ごぼうのポタージュトリュフ風味。ポタージュと言ってもほとんどトロミはないです。ごぼうのエッセンスという感じです。生クリームをほんの少し。下にトリュフが沈んでいます。浮いている油はイタリアのトリュフ加工品の老舗のウルバーニ社のトリュフオイル。これはすごく香りが良いです。ごぼうとトリュフの組み合わせは何とも玄妙で、思わず目を閉じてしまうような味わいですよ。

フォアグラのソテーに広島産の大きな牡蠣のソテーをのせて、ソースは珍しいデーツヴィネガー、これはナツメヤシを発酵させてナツメヤシ酒を作りそれをさらに酢酸発酵させたもので、バルサミコ酢のように黒く、酸はバルサミコよりもずっと穏やかで、甘味が強い。ナツメヤシ由来の独特のコクがあって、フォアグラによく合います。コクのある広島産の牡蠣がまた美味いです!

メインはもちろんラカン産の鳩です!これが本当に美味い!滑らかでビロードのような食感で、鉄分を感じる窒息鳩独特の風味が実に深い味わいで、後味が綺麗で余韻が長いです。まるで、最高のワインのように上品です。肉をはずしたガラで取った、ジュ・ド・ピジョンjus de pigeon(鳩の肉汁)で召し上がっていただきます。このコースの予算の約半分はこの鳩のために使ってます。最高級品ですからね!

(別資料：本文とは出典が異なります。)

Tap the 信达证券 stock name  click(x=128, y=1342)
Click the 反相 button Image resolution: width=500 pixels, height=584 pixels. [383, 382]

デザートは、ヴァローナ社のグランクリュのショコラ“カライブ”(トリニタニオというカリブ海地方産のカカオ1種類だけで作られたショコラ)のテリーヌ・ド・ショコラにカリスマパティシェ、ピエール・エルメ氏の有塩バターとシナモン風味のカラメルアイスクリームをのせて、イチゴの12年熟成バルサミコ和えを添えてあります。
このアイスクリームは作るのが大変に難しいんです。かなりの量の砂糖を焦がしてカラメルを作るんですが、甘くするために入れる砂糖の量の3倍近い量なので、ギリギリまでしっかりと焦がして甘味を殺さないと、べたべたに甘くなってしまうから、本当に炭なる寸前まで焦がさなければならないのだ。一歩間違えれば、苦くて使い物にならないし、少しでも焦がしたらないと甘くなりすぎる。そのちょうどいいタイミングは、色と香りで見極めるしかない。記憶と感覚だけが頼りの仕事です。
イチゴに使ったバルサミコは12年熟成の品で、250ccで数千円もするもので、やはり風味が良いです。濃厚なショコラとアイスクリームですから、さっぱりとしたイチゴとバルサミコの酸味が良い感じでバランスが取れます。
これに合わせる、さかもとこーひー11周年記念ブレンドがまた最高です!とても繊細で軽い味わいなんですが、ショコラとアイスクリームの濃厚な余韻を優しく受け止め、イチゴとバルサミコの味わいにも心地よく寄り添います。本当にどうやったらこうも旨くマッチするブレンドを作ることができるのか?と不思議に思うくらいです。新しい焙煎機に変えたさかもとこーひーはますます絶好調ですね!